Lightstone, Morris M. (1987, ASQC) Lightstone Associates, Birmingham, MI
The American automotive industry is undergoing great changes today, as a result of the intense foreign competition. This competition has created a very sharp focus on product quality and product cost. The industry has consequently mounted a vigorous campaign to improve quality and to be competitive. At the same time a program of intensive cost reduction has been undertaken to reduce the price differential between domestic and imported vehicles.Both of these efforts are having a drastic impact on the inspection function in U.S. automotive plants. Initially, there have been arbitrary reductions in the number of inspection operations and inspectors. This has been accompanied by major transfers of inspection operations to production operators.At the same time, there has been a re-awakening of interest in the use of statistical methods to control production processes and to prevent the manufacture of defective product, thereby reducing the need for inspection. The net result is a substantial reduction in the number of inspectors.
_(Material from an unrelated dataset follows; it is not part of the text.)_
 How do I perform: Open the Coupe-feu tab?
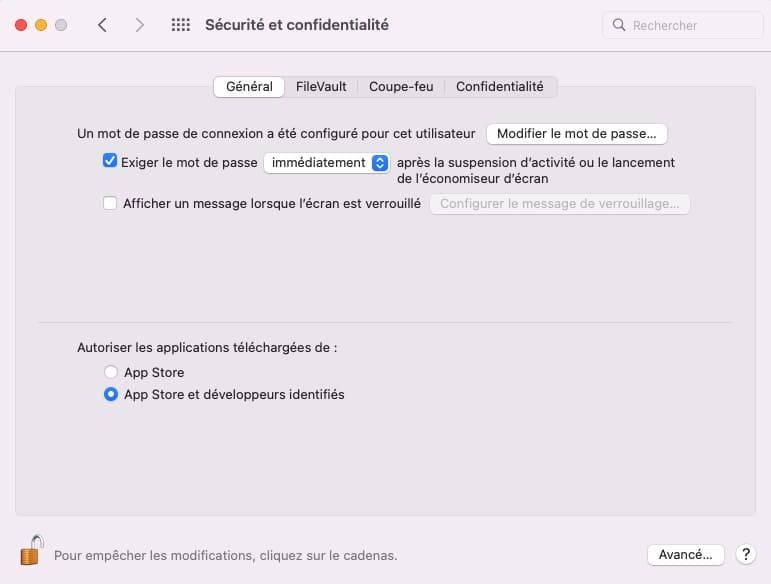pyautogui.click(x=401, y=87)
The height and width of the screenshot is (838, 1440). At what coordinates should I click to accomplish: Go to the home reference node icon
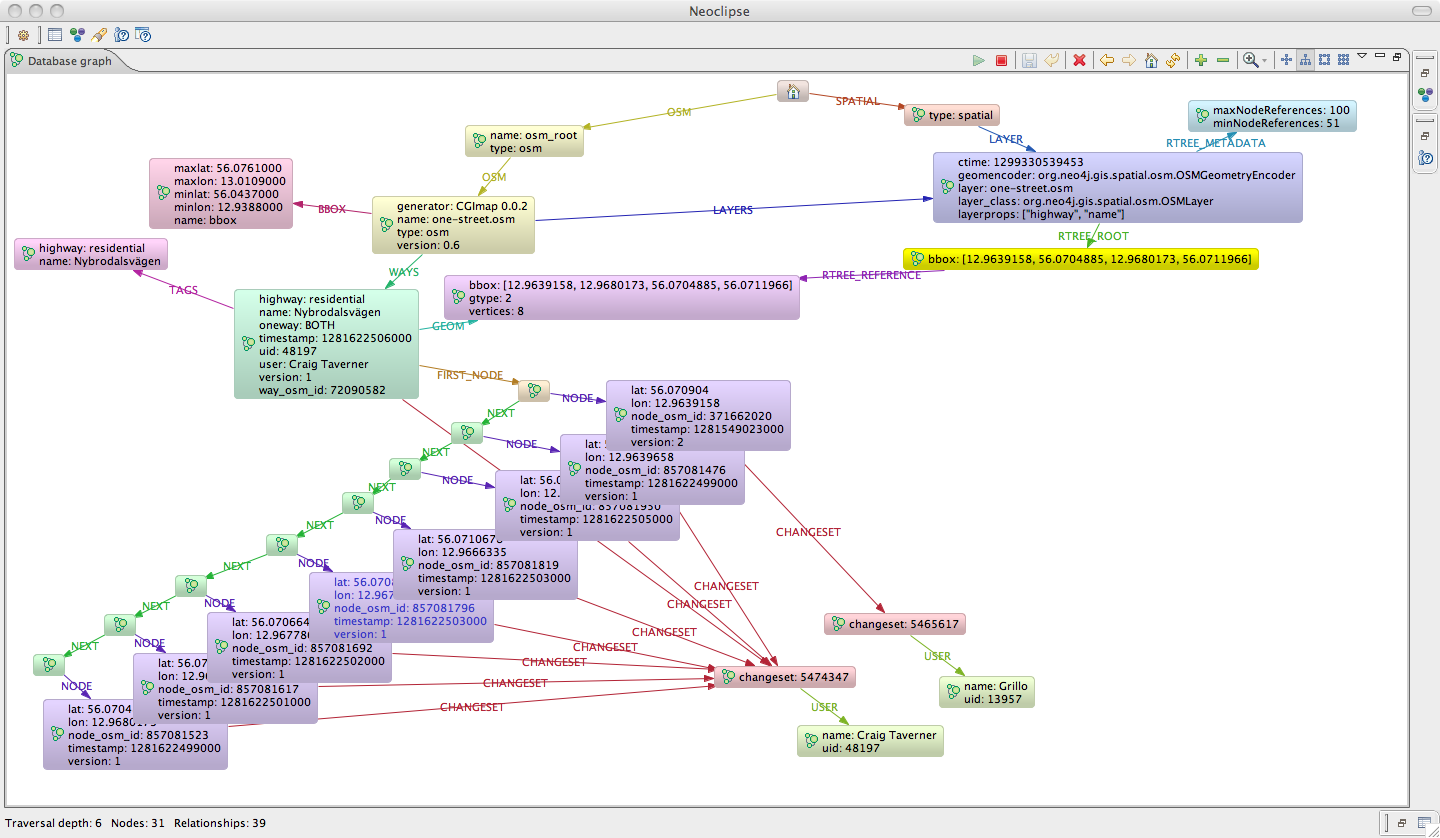1151,61
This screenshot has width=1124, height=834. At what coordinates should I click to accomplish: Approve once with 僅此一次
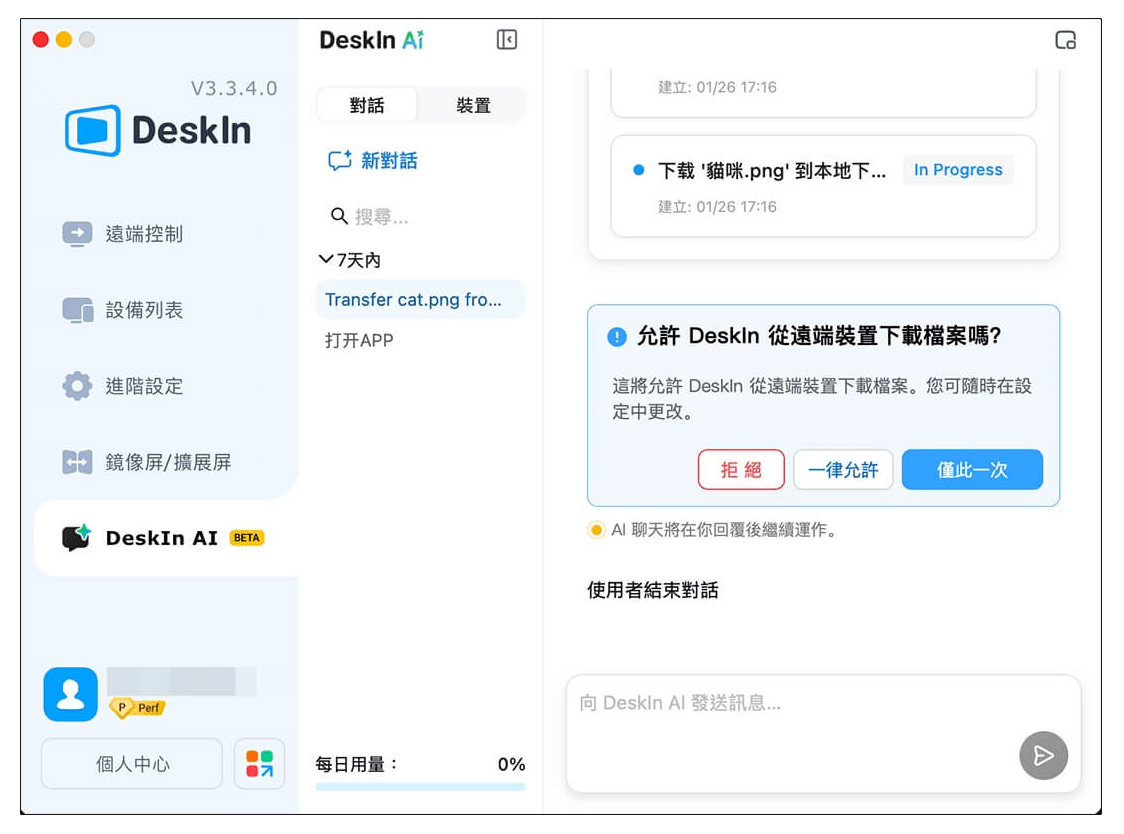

High-technology developments in the areas of metrology, gaging and data processing have created further opportunities to reduce the number of inspectors, while increasing the volume and validity of measurements and inspection operations. The advent of portable, programmable data collectors, transducerized gages, digital read-out gages, coordinate measuring machines, programmable laser beam checking fixtures, automatic in-line gages, scanner-digitizer-analyzer devices, in combination with microprocessors, mainframe computers and communication network systems, create the basis for automatic measurement, data recording, collection, analysis and dissemination, while reducing the inspection headcount to a historical low in the automotive industry.Both management and the inspector need to address the question of what happens to the surplus inspectors. From the inspector's point of view, this si the time for upgrading his skills by taking classes and training in the use of the new equipment, operation of microprocessors, application of statistical methods to process control, etc. From the management point of view, statistical process control will tend to uncover a large number of problems requiring correction on an immediate basis. The existing system for problem solving and corrective action will frequently be found to be inadequate to the task, requiring substantial strengthening and additional numbers of process probelm analysts. The newly displaced, surplus inspector is an ideal candidate for the job.